#### Request
In the records below, change "treemap block" to "treemap tile" and give the records again with everything else left the same.

Interface element records
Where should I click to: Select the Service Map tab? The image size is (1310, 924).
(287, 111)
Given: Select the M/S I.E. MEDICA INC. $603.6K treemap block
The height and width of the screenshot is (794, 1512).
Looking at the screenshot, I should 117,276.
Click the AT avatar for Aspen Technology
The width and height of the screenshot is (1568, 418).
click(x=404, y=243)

#### Full solution
Where should I click to: Select the Service Map tab? The image size is (1310, 924).
(287, 111)
Given: Select the M/S I.E. MEDICA INC. $603.6K treemap tile
The height and width of the screenshot is (794, 1512).
Looking at the screenshot, I should 117,276.
Click the AT avatar for Aspen Technology
The width and height of the screenshot is (1568, 418).
click(x=404, y=243)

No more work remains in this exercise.